The Manago Hotel is located on Mamalahoa Highway in Captain Cook. To contact the hotel and restaurant, call 323-2642 or visit Managohotel.com.
It is interesting that Manago Hotel is still in business and outlasted Gourmet magazine, which had its last publication a year later, in October 2009, after 70 years.
Food &Wine best recipe
In 2008, Food &Wine magazine put out “30 Best and Fast Recipes Ever.” The one recipe that caught my attention was a chocolate pudding from Richard Sax in 1987.
2 1/4 cups whole milk
1/2 cup sugar
Pinch of salt
2 tablespoons cornstarch
3 tablespoons unsweetened cocoa powder
1 large egg
2 large egg yolks
5 ounces semisweet or bittersweet chocolate, finely chopped
2 tablespoons unsalted butter, cut into pieces
1 teaspoon vanilla extract
Lightly whipped cream, for serving
In a medium saucepan, combine 2 cups of the milk with 1/4 cup sugar and salt and bring to a boil over moderate heat, stirring to dissolve the sugar. Remove from heat.

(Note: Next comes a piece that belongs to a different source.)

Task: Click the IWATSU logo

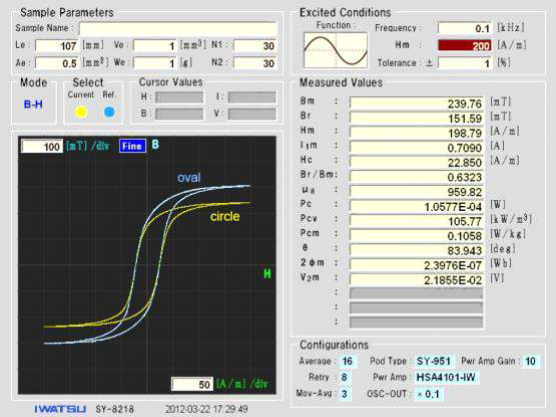Action: pos(60,409)
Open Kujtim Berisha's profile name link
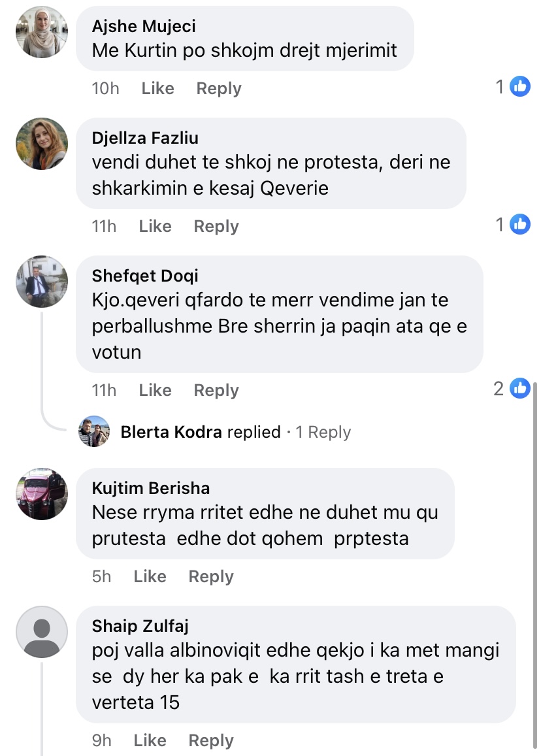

In a medium bowl, whisk the cornstarch with the unsweetened cocoa powder and the remaining 1/4 cup sugar until blended.
Add the remaining 1/4 cup milk and whisk until smooth. Whisk this mixture into the hot milk in the saucepan and bring to a boil over moderate heat, whisking constantly.
Reduce the heat to moderately low and simmer, whisking constantly, until the pudding is thick enough to coat the back of the spoon, about 2 minutes.
In a medium bowl, whisk the whole egg with the egg yolks. Gradually whisk about 1 cup of the hot cocoa pudding into the eggs until thoroughly incorporated, then scrape the pudding back into the saucepan. Cook the pudding over moderate heat, whisking constantly, until it just comes to a boil, about 2 minutes.
Strain the pudding into a medium heat-proof bowl. Add the chopped chocolate, butter and vanilla and whisk until the chocolate and butter are melted and incorporated and the pudding is smooth, about 2 minutes.
Transfer the pudding to six 6-ounce ramekins and refrigerate until chilled.
If you are not in a hurry, press a piece of plastic wrap directly onto the surface of the pudding in the bowl and refrigerate.
Serve with lightly whipped cream.
The chocolate pudding can be covered with plastic wrap and refrigerated for up to four days.